I hope you can see how sorry I am with my downcast eyes and the tears that silently form along the edges and escape down my cheek. The salty taste as they run over my lips, a reminder that you are hurt and disappointed in me and my refusal to obey simple orders.
There are no words for how many times I said “no” to the one who cares for me or the tantrum I threw like a toddler in the night, not getting her way to stay up late. Ignoring the sweet pleas in your tone that were more than willing to work with me to keep me safe… only, looking back now I see that the safety net was a simple mirage and that sometimes I have to hit the cold hard ground in order to learn from my middle of the night mistakes.
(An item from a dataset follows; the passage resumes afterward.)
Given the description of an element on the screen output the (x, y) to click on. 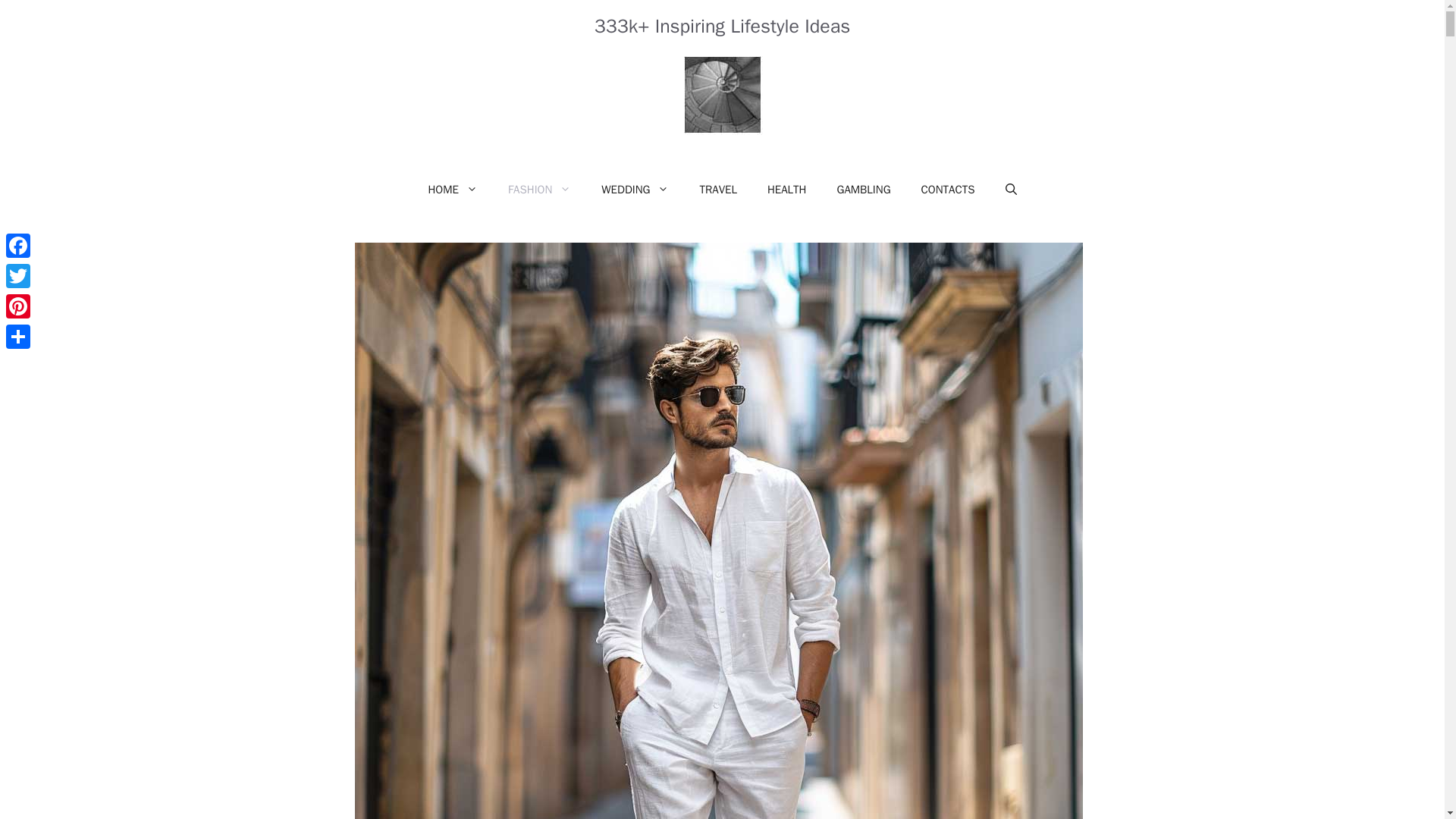
HOME (452, 189)
Pinterest (17, 306)
Facebook (17, 245)
Twitter (17, 276)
I feel very child-like, but not in the fun way, not where I get a love swat or can even envision your mouth on my neck and jaw teasingly working up to meet my mouth and showing me that anything can be beautiful if I just lean in to you and trust you to keep me safe.
I tremble each time I click send, not because I am scared but because I don’t want to cause hurt. I don’t want to be out of line. I don’t want to break the rules that I have given you dominion over in my life and as fast as that ground comes up and smacks me dead on relentlessly I am reminded that I am the one who has asked you to take me.
Volunteering my body to be used at your will, control no longer my own and the ability to take it back only a word or two away while I don’t see myself ever asking to be free. The strings between my soul and yours remaining uncut, like an umbilical cord pumping everything the unborn baby needs into it, making it a healthier, stronger person when they escape the cocoon of their mother’s womb.
I am struggling a ton right now with things from the past that are distracting my mind and making it so I don’t want to sleep because I don’t feel safe when I close my eyes in the black of the night and I struggle to find the words to express that pain or that fear that seemingly haunts me even while heavily sedated.
I know you only want whats best for me and that you only have my best interest at heart and yet the part of me that misbehaves seems so far away from who I am. I’m a girl who has offered her submission to you and you have never done anything to deserve the disrespect I have shown.
Part of me fears that there may be changes I don’t like and part of me fears I will keep testing the boundaries without ever fully understanding why I feel the need to test them at all.
I know my past has a lot to do with it, because those boundaries always changed and rules that were one thing one day were not the same the next and punishment had to be given for things I didn’t even know was wrong. I beg for consistency so that I can be good and when I find someone whose love is consistent and their interest is in my safety it is still a hard thing to grasp mentally, and for whatever reason I push, like I am on the inside of a balloon and struggling to see if I can make it pop.
I want to be yours, completely, or at least as completely as you will have me. I want my mind, body and soul to crave your words and your attention like it is the water of life. I need to eagerly await your waking up and saying “good morning” to me and know that I haven’t caused a bad day by ending the night in a horrible way.
Today I know that while most of last night was a blur that my behavior will not be tolerated and being medicated isn’t an excuse to be disobedient. Seeing everything that I said in broken English as my body and mind no longer worked together and I fought it anyway is hard to look at, to know that those precious moments can so easily be destroyed. I have no clue how many times I have said sorry and I realize that “sorry” isn’t worth the paper it is written on without change, but I am sorry and more importantly I am eager to try harder to be obedient, to do what I need to in order to please you, and to accept responsibility when I cross a line.
My body still hurts like I have been beaten, the bruising on the insides a constant reminder of the breaths I take and the fact that I don’t need to fight my body because fighting my body doesn’t get me anywhere and in order to heal I have to obey you because you are the one who is caring for my health, who is concerned about the bruising and the tenderness that touch me physically while also wounding my soul.
I know you don’t want to put my light out. I know that you love me. I know that you care about me. I know that any challenge you give me is for pleasure and maybe a little bit of fun pain and definitely to help me grow into the girl you want me to be. You see potential where I see darkness. I want my actions and my words to reflect the respect I have for you.
For all of the trouble I have caused you, and all the pain I have inflicted not only on you, but also on myself, I am truly sorry, my love. I know that forgiveness may come easily but that doesn’t mean that everything is put back to the way it was. I destroyed some of the trust you had in me and I promise to do my best to earn it back, now and always.